***** Information provided
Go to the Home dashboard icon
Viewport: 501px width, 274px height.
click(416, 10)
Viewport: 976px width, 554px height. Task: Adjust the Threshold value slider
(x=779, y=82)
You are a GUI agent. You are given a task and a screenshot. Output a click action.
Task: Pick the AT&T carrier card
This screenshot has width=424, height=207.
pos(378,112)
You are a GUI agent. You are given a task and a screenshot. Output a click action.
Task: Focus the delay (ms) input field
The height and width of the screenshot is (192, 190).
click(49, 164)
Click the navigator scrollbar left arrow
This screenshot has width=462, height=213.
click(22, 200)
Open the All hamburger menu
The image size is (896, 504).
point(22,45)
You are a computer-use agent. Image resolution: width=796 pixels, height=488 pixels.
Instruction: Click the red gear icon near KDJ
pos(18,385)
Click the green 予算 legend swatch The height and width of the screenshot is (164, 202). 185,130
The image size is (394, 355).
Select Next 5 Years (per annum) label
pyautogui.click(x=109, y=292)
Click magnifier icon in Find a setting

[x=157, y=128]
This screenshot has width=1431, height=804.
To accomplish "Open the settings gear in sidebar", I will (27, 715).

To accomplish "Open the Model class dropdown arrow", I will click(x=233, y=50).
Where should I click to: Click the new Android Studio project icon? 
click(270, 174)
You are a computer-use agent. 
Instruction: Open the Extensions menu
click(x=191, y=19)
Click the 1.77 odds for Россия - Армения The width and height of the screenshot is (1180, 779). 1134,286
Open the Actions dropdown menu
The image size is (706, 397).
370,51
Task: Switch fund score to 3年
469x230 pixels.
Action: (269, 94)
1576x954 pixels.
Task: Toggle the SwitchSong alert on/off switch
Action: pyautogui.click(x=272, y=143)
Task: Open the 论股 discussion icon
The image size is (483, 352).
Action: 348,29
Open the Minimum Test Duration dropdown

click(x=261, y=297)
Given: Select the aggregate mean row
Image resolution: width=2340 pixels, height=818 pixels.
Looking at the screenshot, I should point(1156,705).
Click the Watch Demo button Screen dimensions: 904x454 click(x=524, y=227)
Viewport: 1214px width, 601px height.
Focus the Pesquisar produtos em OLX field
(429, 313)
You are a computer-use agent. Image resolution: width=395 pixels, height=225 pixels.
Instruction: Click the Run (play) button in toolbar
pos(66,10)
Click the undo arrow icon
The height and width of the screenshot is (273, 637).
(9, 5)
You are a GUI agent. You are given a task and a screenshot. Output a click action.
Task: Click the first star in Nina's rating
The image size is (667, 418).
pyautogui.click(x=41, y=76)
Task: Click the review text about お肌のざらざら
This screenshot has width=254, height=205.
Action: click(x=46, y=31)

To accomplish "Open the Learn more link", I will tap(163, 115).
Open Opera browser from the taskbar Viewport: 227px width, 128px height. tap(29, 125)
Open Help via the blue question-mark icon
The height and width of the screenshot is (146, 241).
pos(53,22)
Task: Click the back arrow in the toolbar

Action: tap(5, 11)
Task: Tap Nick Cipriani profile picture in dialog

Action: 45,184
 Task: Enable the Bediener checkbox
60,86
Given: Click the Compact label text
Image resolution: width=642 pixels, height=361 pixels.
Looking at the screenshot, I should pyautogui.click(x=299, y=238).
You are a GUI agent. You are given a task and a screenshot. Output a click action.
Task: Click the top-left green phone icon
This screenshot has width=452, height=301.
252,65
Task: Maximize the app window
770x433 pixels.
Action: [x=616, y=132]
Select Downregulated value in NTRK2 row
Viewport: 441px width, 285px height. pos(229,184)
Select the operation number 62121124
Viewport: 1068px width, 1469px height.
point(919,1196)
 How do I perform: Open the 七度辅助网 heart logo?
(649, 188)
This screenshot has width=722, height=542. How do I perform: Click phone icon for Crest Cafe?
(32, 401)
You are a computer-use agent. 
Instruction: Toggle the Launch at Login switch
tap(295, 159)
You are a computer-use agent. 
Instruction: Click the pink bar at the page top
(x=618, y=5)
**********
Task statement =
Return the full listing. Leave every word as it stands.

Answer to the problem =
Go to the Home dashboard icon
Viewport: 501px width, 274px height.
click(416, 10)
Viewport: 976px width, 554px height. Task: Adjust the Threshold value slider
(x=779, y=82)
You are a GUI agent. You are given a task and a screenshot. Output a click action.
Task: Pick the AT&T carrier card
This screenshot has width=424, height=207.
pos(378,112)
You are a GUI agent. You are given a task and a screenshot. Output a click action.
Task: Focus the delay (ms) input field
The height and width of the screenshot is (192, 190).
click(49, 164)
Click the navigator scrollbar left arrow
This screenshot has width=462, height=213.
click(22, 200)
Open the All hamburger menu
The image size is (896, 504).
point(22,45)
You are a computer-use agent. Image resolution: width=796 pixels, height=488 pixels.
Instruction: Click the red gear icon near KDJ
pos(18,385)
Click the green 予算 legend swatch The height and width of the screenshot is (164, 202). 185,130
The image size is (394, 355).
Select Next 5 Years (per annum) label
pyautogui.click(x=109, y=292)
Click magnifier icon in Find a setting

[x=157, y=128]
This screenshot has width=1431, height=804.
To accomplish "Open the settings gear in sidebar", I will (27, 715).

To accomplish "Open the Model class dropdown arrow", I will click(x=233, y=50).
Where should I click to: Click the new Android Studio project icon? 
click(270, 174)
You are a computer-use agent. 
Instruction: Open the Extensions menu
click(x=191, y=19)
Click the 1.77 odds for Россия - Армения The width and height of the screenshot is (1180, 779). 1134,286
Open the Actions dropdown menu
The image size is (706, 397).
370,51
Task: Switch fund score to 3年
469x230 pixels.
Action: (269, 94)
1576x954 pixels.
Task: Toggle the SwitchSong alert on/off switch
Action: pyautogui.click(x=272, y=143)
Task: Open the 论股 discussion icon
The image size is (483, 352).
Action: 348,29
Open the Minimum Test Duration dropdown

click(x=261, y=297)
Given: Select the aggregate mean row
Image resolution: width=2340 pixels, height=818 pixels.
Looking at the screenshot, I should point(1156,705).
Click the Watch Demo button Screen dimensions: 904x454 click(x=524, y=227)
Viewport: 1214px width, 601px height.
Focus the Pesquisar produtos em OLX field
(429, 313)
You are a computer-use agent. Image resolution: width=395 pixels, height=225 pixels.
Instruction: Click the Run (play) button in toolbar
pos(66,10)
Click the undo arrow icon
The height and width of the screenshot is (273, 637).
(9, 5)
You are a GUI agent. You are given a task and a screenshot. Output a click action.
Task: Click the first star in Nina's rating
The image size is (667, 418).
pyautogui.click(x=41, y=76)
Task: Click the review text about お肌のざらざら
This screenshot has width=254, height=205.
Action: click(x=46, y=31)

To accomplish "Open the Learn more link", I will tap(163, 115).
Open Opera browser from the taskbar Viewport: 227px width, 128px height. tap(29, 125)
Open Help via the blue question-mark icon
The height and width of the screenshot is (146, 241).
pos(53,22)
Task: Click the back arrow in the toolbar

Action: tap(5, 11)
Task: Tap Nick Cipriani profile picture in dialog

Action: 45,184
 Task: Enable the Bediener checkbox
60,86
Given: Click the Compact label text
Image resolution: width=642 pixels, height=361 pixels.
Looking at the screenshot, I should pyautogui.click(x=299, y=238).
You are a GUI agent. You are given a task and a screenshot. Output a click action.
Task: Click the top-left green phone icon
This screenshot has width=452, height=301.
252,65
Task: Maximize the app window
770x433 pixels.
Action: [x=616, y=132]
Select Downregulated value in NTRK2 row
Viewport: 441px width, 285px height. pos(229,184)
Select the operation number 62121124
Viewport: 1068px width, 1469px height.
point(919,1196)
 How do I perform: Open the 七度辅助网 heart logo?
(649, 188)
This screenshot has width=722, height=542. How do I perform: Click phone icon for Crest Cafe?
(32, 401)
You are a computer-use agent. 
Instruction: Toggle the Launch at Login switch
tap(295, 159)
You are a computer-use agent. 
Instruction: Click the pink bar at the page top
(x=618, y=5)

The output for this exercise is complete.